***** Data records
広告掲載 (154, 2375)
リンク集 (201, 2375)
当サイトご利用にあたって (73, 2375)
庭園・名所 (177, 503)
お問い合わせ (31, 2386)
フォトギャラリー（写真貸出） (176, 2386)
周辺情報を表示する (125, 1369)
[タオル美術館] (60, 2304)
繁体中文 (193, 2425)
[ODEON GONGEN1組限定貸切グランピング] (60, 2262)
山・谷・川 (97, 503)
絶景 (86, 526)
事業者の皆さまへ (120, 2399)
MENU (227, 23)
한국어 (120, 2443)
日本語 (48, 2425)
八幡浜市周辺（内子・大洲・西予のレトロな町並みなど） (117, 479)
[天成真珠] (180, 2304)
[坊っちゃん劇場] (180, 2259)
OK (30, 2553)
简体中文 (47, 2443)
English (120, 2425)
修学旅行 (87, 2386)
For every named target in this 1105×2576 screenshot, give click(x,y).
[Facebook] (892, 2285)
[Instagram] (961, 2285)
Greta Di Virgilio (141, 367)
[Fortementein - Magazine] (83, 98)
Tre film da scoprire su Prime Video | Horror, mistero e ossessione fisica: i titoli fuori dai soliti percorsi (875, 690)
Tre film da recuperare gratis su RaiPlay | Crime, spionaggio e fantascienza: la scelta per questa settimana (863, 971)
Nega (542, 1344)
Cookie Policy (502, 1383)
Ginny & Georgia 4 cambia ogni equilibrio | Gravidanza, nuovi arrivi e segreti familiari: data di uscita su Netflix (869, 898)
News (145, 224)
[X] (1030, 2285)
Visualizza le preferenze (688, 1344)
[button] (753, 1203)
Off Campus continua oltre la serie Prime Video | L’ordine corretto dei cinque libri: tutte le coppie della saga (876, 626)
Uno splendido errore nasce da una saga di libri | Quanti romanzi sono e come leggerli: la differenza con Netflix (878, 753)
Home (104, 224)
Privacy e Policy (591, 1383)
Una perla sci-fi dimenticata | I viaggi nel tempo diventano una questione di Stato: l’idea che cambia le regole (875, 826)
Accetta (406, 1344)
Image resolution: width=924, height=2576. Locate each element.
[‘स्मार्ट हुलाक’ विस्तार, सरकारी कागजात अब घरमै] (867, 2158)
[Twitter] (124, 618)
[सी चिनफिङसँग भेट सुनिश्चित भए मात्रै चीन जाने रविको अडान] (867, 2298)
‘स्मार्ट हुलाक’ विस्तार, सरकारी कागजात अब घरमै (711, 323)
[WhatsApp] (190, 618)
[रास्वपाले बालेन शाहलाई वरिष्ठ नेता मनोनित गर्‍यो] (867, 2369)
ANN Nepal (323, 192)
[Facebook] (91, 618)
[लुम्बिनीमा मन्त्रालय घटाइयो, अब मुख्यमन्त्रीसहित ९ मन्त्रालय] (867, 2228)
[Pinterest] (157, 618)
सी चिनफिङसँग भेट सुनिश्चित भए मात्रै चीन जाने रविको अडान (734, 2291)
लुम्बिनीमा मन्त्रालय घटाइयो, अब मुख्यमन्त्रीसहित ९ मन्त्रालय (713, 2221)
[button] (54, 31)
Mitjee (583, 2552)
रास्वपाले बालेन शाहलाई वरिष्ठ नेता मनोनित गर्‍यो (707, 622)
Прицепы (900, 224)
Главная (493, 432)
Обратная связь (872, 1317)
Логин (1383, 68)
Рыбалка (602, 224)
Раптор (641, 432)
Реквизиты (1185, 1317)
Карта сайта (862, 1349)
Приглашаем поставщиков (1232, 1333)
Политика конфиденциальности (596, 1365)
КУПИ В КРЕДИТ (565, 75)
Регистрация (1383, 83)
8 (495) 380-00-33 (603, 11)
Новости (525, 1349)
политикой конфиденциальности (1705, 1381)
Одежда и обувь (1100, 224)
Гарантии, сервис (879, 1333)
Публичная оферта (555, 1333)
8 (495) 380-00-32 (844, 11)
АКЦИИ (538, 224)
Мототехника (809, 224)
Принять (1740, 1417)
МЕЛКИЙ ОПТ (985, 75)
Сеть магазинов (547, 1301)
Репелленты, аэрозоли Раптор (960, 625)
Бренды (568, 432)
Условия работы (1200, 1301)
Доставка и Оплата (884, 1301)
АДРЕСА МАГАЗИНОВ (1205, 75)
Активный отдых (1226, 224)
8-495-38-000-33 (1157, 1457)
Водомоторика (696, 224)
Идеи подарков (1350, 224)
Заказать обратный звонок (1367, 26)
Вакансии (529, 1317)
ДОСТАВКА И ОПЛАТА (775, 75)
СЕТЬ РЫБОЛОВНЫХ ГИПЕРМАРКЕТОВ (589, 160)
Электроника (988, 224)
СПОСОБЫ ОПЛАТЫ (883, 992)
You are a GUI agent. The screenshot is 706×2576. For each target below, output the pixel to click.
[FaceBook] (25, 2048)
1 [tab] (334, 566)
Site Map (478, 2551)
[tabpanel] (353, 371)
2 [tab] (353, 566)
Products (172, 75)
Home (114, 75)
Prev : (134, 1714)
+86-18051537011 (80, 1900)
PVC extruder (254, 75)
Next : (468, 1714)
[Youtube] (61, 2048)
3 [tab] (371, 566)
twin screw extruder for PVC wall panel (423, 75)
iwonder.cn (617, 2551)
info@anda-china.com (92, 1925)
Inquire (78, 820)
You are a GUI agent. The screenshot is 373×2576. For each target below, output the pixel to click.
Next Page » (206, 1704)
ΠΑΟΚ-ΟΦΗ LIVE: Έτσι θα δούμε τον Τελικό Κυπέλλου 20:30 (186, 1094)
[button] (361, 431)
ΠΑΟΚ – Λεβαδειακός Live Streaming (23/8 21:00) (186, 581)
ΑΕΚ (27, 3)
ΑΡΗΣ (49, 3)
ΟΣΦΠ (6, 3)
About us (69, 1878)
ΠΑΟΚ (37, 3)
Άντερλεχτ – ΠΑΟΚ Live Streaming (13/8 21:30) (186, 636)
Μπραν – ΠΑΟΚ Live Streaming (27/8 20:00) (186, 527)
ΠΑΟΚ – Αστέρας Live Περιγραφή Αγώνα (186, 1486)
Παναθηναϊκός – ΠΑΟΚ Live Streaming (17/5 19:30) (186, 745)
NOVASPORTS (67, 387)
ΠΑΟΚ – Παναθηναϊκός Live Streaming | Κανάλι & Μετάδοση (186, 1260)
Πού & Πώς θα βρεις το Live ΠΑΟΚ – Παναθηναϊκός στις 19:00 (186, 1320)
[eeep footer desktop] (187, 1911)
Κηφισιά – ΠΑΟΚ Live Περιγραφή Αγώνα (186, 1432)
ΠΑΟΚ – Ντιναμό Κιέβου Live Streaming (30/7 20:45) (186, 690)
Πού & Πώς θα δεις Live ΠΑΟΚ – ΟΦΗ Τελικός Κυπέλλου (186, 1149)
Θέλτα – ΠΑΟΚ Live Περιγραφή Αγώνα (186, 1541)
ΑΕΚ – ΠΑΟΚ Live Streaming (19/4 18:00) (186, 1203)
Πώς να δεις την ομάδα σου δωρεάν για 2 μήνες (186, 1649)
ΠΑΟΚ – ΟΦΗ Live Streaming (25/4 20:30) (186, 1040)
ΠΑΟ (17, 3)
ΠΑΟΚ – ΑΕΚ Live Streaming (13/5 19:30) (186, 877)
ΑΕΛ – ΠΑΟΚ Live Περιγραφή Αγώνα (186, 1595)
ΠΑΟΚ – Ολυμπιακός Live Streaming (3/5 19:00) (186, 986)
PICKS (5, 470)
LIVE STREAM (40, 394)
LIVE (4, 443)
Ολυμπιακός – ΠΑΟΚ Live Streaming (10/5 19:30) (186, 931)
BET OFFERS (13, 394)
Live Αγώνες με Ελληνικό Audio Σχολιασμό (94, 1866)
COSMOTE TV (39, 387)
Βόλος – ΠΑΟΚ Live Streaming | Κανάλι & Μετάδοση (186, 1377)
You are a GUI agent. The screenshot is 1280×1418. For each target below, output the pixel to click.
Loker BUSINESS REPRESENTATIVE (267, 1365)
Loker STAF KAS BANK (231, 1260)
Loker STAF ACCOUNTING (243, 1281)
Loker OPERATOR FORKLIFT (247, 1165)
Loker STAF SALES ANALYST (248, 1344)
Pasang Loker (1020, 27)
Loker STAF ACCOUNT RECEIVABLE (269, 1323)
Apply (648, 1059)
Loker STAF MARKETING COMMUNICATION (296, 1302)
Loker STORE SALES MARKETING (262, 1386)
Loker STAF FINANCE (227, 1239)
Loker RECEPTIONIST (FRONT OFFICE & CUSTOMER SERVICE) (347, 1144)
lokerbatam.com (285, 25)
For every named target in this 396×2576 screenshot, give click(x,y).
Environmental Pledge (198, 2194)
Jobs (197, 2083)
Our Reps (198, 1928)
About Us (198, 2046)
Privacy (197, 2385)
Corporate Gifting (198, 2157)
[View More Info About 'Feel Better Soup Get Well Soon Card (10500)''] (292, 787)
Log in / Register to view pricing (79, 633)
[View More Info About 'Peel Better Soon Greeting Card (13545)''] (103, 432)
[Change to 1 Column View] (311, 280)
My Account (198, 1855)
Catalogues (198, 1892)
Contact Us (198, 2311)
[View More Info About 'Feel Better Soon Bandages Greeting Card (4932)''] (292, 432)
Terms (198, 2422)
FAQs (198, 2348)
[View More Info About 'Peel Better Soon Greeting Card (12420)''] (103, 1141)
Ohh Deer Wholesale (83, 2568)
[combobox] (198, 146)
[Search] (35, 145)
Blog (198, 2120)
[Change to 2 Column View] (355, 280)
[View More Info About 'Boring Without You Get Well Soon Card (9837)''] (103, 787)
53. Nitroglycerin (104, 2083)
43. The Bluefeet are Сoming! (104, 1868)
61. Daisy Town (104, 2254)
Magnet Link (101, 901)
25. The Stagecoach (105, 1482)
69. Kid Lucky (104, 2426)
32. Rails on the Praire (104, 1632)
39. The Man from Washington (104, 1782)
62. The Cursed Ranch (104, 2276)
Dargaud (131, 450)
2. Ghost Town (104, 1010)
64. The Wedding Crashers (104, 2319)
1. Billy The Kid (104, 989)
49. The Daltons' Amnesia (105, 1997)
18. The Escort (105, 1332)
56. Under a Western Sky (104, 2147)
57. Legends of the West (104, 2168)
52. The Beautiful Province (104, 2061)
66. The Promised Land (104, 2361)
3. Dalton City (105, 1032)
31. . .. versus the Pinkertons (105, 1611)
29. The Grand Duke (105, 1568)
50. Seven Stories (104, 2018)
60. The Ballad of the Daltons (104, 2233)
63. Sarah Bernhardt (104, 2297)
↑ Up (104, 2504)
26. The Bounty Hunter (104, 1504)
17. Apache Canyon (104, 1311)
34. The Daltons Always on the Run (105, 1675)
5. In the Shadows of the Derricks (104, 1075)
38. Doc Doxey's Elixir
**********
Instructions to follow ->
After locating the line holding "周辺情報を表示する (125, 1369)" above, output exactly that line and every line after it through the line holding "Image resolution: width=924, height=2576.". Include nothing else.

Exercise result ->
周辺情報を表示する (125, 1369)
[タオル美術館] (60, 2304)
繁体中文 (193, 2425)
[ODEON GONGEN1組限定貸切グランピング] (60, 2262)
山・谷・川 (97, 503)
絶景 (86, 526)
事業者の皆さまへ (120, 2399)
MENU (227, 23)
한국어 (120, 2443)
日本語 (48, 2425)
八幡浜市周辺（内子・大洲・西予のレトロな町並みなど） (117, 479)
[天成真珠] (180, 2304)
[坊っちゃん劇場] (180, 2259)
OK (30, 2553)
简体中文 (47, 2443)
English (120, 2425)
修学旅行 (87, 2386)
For every named target in this 1105×2576 screenshot, give click(x,y).
[Facebook] (892, 2285)
[Instagram] (961, 2285)
Greta Di Virgilio (141, 367)
[Fortementein - Magazine] (83, 98)
Tre film da scoprire su Prime Video | Horror, mistero e ossessione fisica: i titoli fuori dai soliti percorsi (875, 690)
Tre film da recuperare gratis su RaiPlay | Crime, spionaggio e fantascienza: la scelta per questa settimana (863, 971)
Nega (542, 1344)
Cookie Policy (502, 1383)
Ginny & Georgia 4 cambia ogni equilibrio | Gravidanza, nuovi arrivi e segreti familiari: data di uscita su Netflix (869, 898)
News (145, 224)
[X] (1030, 2285)
Visualizza le preferenze (688, 1344)
[button] (753, 1203)
Off Campus continua oltre la serie Prime Video | L’ordine corretto dei cinque libri: tutte le coppie della saga (876, 626)
Uno splendido errore nasce da una saga di libri | Quanti romanzi sono e come leggerli: la differenza con Netflix (878, 753)
Home (104, 224)
Privacy e Policy (591, 1383)
Una perla sci-fi dimenticata | I viaggi nel tempo diventano una questione di Stato: l’idea che cambia le regole (875, 826)
Accetta (406, 1344)
Image resolution: width=924, height=2576. Locate each element.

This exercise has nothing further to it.